### Consigne 1
Répondez d'après l'article sur la loi de 1905 :
(a) Par combien de voix la Chambre des députés a-t-elle voté la séparation le 3 juillet 1905 ?
(b) Quel texte définissait les liens officiels abolis par cette loi ?
(c) Combien d'écoles furent concernées en France par le décret du 27 juin ?
### Consigne 2
Recopiez le passage de l'article sur la loi de 1905 compris entre "Selon cette loi" et "concordat de 1801.", bornes incluses, en remplaçant "associations cultuelles" par "associations paroissiales".
### Consigne 3
D'après l'article sur la loi de 1905, quelle est l'origine de cette loi ? Répondez en une à trois phrases.

### Article
++++++++++

Décembre 1905 : la loi de séparation des Églises et de l’État. Prémices et conséquences immédiates en Vendômois.
Le 3 juillet 1905, la séparation des Églises et de l’État était votée à la Chambre des députés par 341 voix contre 213. Le 6 décembre suivant, par 281 voix contre 102, le Sénat adoptait cette loi qui était publiée au Journal officiel trois jours plus tard.
Selon cette loi de 1905,la République française ” garantissait la liberté de conscience et du culte mais elle ne reconnaissait, ne salariait ni ne subventionnait aucun culte “. Les églises, déclarées propriétés communales, furent confiées à des associations cultuelles, élues par les fidèles, qui en gardèrent la jouissance. Les manifestations extérieures comme les processions et les sonneries de cloches furent désormais réglementées par les conseils municipaux.
Son rapporteur Aristide Briand se défendait d’avoir voulu nuire au culte catholique ou à aucun autre : ” l’État, affirmait-il, n’est pas antireligieux, il est areligieux “.
Ainsi se trouvaient abolis les liens officiels qui avaient été définis par le concordat de 1801.
Les premiers effets d’un gouvernement anticlérical :
Cette Loi trouve son origine dans la détérioration des relations qui s’aggravèrent au cours des premières années du XXe siècle entre la politique anticléricale d’Émile Combes, nouvellement nommé Président du Conseil et ministre de l’Intérieur et des Cultes (1902-1905) et le pape Pie X.
Le 11 mai 1902, ce fut l’écrasante victoire électorale du ” Bloc des gauches ” formé par les Socialistes et les Radicaux. Le 1er juin, le Président Loubet appelait Combes au gouvernement. Destiné tout d’abord à la prêtrise, docteur en théologie, Combes rompit totalement par la suite avec le catholicisme. Bien plus, s’engageant dans la politique, il devint l’un des dirigeants du radicalisme prônant un anticléricalisme forcené. Ainsi, sans plus tarder, le 27 juin, il publiait un décret visant à la fermeture des écoles religieuses n’ayant pas fait l’objet d’une autorisation préalable. En France, 3125 écoles furent alors concernées.

++++++++++

### Enregistrements sources

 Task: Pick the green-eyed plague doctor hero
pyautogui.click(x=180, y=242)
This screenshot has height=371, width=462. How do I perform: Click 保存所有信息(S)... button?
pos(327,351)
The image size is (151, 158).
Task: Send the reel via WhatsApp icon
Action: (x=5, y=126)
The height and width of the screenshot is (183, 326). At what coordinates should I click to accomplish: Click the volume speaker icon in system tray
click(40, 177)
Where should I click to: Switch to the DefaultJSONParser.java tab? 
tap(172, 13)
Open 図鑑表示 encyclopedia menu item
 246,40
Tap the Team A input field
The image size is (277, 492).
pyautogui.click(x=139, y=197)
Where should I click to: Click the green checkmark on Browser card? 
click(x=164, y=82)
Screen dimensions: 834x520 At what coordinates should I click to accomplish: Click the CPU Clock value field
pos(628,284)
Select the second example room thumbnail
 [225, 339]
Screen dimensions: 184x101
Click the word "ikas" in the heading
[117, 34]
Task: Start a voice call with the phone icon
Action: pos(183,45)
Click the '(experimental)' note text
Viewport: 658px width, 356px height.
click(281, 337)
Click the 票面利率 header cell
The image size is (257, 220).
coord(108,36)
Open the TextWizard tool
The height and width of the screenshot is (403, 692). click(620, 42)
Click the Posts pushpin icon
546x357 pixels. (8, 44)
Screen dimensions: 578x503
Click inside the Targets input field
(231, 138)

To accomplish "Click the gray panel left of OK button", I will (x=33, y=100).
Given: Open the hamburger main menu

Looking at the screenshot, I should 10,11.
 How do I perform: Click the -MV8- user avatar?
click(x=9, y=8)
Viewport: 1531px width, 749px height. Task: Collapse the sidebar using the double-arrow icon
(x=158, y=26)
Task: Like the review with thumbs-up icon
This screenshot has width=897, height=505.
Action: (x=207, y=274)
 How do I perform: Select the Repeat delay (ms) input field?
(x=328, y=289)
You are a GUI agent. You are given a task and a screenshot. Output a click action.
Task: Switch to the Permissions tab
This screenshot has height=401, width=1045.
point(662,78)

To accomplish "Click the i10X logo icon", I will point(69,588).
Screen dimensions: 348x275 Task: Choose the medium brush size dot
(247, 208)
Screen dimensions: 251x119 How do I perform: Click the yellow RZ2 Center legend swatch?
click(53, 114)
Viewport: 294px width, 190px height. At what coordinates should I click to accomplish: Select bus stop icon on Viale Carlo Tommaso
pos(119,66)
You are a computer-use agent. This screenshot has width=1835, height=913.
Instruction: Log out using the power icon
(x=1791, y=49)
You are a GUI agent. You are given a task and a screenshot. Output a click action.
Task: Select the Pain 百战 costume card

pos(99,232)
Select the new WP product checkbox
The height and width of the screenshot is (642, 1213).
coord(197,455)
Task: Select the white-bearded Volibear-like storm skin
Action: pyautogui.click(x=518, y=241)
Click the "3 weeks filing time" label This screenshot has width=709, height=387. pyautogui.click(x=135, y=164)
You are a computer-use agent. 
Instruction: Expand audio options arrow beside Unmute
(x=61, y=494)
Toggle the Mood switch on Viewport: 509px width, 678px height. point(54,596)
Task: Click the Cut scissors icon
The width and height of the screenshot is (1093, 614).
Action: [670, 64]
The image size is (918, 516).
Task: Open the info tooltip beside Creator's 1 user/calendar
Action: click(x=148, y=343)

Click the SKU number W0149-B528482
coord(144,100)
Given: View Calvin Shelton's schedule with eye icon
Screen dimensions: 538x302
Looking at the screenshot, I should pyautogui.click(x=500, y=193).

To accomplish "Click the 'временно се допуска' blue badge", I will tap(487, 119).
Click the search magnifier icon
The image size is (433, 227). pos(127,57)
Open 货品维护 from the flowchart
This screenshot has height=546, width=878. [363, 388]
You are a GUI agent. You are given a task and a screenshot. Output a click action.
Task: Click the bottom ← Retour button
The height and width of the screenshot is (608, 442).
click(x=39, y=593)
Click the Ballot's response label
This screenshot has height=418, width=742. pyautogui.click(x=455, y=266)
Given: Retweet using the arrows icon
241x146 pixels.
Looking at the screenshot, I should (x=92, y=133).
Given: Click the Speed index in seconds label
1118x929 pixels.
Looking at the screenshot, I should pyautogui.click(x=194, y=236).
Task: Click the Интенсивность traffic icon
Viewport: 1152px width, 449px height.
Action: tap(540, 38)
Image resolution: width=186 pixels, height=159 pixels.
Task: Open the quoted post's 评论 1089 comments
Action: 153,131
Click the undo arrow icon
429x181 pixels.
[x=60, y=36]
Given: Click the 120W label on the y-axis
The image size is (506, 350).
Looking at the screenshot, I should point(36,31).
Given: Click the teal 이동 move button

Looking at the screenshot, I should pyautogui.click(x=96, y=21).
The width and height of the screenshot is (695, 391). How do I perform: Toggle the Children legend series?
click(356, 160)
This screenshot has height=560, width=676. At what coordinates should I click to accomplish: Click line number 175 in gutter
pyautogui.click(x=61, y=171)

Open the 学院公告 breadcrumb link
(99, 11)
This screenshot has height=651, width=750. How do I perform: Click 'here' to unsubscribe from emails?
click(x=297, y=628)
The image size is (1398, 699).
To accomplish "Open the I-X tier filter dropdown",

++++++++++

### Résultat 1
(a) Par 341 voix contre 213.
(b) Le concordat de 1801.
(c) 3125 écoles.

### Résultat 2
Selon cette loi de 1905,la République française ” garantissait la liberté de conscience et du culte mais elle ne reconnaissait, ne salariait ni ne subventionnait aucun culte “. Les églises, déclarées propriétés communales, furent confiées à des associations paroissiales, élues par les fidèles, qui en gardèrent la jouissance. Les manifestations extérieures comme les processions et les sonneries de cloches furent désormais réglementées par les conseils municipaux.
Son rapporteur Aristide Briand se défendait d’avoir voulu nuire au culte catholique ou à aucun autre : ” l’État, affirmait-il, n’est pas antireligieux, il est areligieux “.
Ainsi se trouvaient abolis les liens officiels qui avaient été définis par le concordat de 1801.

### Résultat 3
La loi trouve son origine dans la détérioration des relations entre la politique anticléricale d'Émile Combes et le pape Pie X. Ces relations s'aggravèrent au cours des premières années du XXe siècle. Combes était alors Président du Conseil et ministre de l'Intérieur et des Cultes (1902-1905).